The second reason is related to the 3β-HSD enzyme varying among species or tissues. Although the 3β-HSD enzyme of dogs displays 79% to 86% similarity to the enzyme of other species, several isoforms have been identified in different species and tissues [64]. For example, there are six isoforms in humans, four isoforms in rats, and two isoforms in mice. In rats, both type 1 and type 2 are expressed in the adrenal glands [65]. In humans, type 2 is mainly expressed in the gonads and adrenal glands, and type 1 is expressed in trophoblasts, mammary glands, and skin [66]. It has been demonstrated that only the type 1 isoform, and not type 2, is inhibited by low doses of epostane in humans [67]. In dogs, no isoform was found [64,65]. However, according to Kowalewski et al. [64], the 3β-HSD enzyme of dogs has a substrate-specific character similar to that of type 1 in humans and rats. This report is supported by the results of our study and the previous clinical studies mentioned above, which have demonstrated that TRL significantly decreases P4 concentrations in women [34,35] and animals [17].

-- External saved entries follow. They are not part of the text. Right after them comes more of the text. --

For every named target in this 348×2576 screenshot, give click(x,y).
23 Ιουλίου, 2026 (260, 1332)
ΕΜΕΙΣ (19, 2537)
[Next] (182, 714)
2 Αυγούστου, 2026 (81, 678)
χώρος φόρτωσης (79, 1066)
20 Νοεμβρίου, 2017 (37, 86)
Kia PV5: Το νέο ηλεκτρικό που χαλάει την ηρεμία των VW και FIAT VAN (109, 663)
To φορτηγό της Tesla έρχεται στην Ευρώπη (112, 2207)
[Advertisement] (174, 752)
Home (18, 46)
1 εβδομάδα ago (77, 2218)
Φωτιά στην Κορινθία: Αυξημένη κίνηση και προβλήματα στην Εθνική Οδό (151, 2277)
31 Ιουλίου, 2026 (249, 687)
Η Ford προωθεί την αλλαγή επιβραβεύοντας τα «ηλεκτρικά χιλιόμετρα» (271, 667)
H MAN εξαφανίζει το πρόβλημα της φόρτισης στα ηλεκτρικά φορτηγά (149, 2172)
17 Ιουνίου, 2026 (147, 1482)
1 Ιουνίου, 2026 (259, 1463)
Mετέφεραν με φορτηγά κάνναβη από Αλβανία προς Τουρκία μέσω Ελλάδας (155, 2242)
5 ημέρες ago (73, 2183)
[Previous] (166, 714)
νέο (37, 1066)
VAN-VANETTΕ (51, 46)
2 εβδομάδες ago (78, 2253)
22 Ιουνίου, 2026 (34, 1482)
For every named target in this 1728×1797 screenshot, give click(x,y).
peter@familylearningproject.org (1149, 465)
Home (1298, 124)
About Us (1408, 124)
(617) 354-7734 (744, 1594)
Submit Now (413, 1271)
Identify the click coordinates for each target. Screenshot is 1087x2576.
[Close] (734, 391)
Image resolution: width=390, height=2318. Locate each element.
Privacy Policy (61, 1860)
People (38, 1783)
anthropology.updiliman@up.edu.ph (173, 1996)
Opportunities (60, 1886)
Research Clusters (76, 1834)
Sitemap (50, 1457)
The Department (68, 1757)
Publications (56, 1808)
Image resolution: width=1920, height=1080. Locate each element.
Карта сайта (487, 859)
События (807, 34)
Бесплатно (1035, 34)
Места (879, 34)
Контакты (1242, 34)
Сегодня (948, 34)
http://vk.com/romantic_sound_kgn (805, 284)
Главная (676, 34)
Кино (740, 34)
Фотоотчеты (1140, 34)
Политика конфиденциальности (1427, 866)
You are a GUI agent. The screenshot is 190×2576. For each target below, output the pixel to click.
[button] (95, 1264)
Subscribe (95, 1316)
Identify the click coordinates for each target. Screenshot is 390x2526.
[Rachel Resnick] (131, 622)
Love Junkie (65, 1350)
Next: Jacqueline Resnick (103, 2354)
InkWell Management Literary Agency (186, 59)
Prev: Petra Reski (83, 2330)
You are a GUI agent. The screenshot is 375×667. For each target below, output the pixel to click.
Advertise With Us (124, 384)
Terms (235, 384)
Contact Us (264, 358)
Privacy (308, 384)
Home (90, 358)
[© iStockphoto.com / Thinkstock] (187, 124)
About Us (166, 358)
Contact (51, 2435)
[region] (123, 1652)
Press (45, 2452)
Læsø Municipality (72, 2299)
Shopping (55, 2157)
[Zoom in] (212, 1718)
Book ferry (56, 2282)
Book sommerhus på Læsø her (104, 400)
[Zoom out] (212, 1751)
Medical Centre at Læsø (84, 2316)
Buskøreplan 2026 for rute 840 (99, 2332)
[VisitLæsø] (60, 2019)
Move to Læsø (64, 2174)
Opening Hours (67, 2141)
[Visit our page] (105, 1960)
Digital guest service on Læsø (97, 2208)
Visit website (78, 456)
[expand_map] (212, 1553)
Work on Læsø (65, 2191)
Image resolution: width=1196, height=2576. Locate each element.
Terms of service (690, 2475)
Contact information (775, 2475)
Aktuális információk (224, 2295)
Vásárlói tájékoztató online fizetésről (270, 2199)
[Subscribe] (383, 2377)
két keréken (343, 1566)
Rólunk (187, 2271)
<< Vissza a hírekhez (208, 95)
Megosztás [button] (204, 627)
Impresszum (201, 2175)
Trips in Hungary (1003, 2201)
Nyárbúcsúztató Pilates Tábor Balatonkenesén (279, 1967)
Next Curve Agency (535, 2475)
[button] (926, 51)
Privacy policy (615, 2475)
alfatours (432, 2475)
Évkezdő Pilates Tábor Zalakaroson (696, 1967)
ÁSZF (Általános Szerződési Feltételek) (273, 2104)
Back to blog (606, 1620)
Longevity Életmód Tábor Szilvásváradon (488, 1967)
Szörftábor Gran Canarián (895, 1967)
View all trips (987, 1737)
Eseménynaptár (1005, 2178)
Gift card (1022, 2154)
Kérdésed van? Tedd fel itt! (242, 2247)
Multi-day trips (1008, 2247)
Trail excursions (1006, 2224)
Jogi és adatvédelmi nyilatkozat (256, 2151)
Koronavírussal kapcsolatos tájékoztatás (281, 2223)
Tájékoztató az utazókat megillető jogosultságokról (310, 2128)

However, increasing the treatment dose of the drug could increase the possibility of side effects. For example, plasma cortisol concentrations may fall below the safe level in dogs. Therefore, increasing the treatment dose of the drug is not recommended [63].
Another way to increase the effectiveness of TRL or AGL without increasing side effects is to combine their use with other drugs. Combined treatment improves treatment outcomes through synergistic activity, reduces the toxicity or side effects of the treatment/drug regimen, reduces the doses used for treatment, and reduces the emergence of drug resistance [68]. Many combined treatment regimens, such as TRL + misoprostol [35], TRL + PGF2α, TRL + cortisol, TRL + PGF2α + cortisol [20], AGL + misoprostol [8,24,69], AGL + PGF2α [24], and AGL + cabergoline [8], have been used in human and veterinary medicine to induce parturition/PT.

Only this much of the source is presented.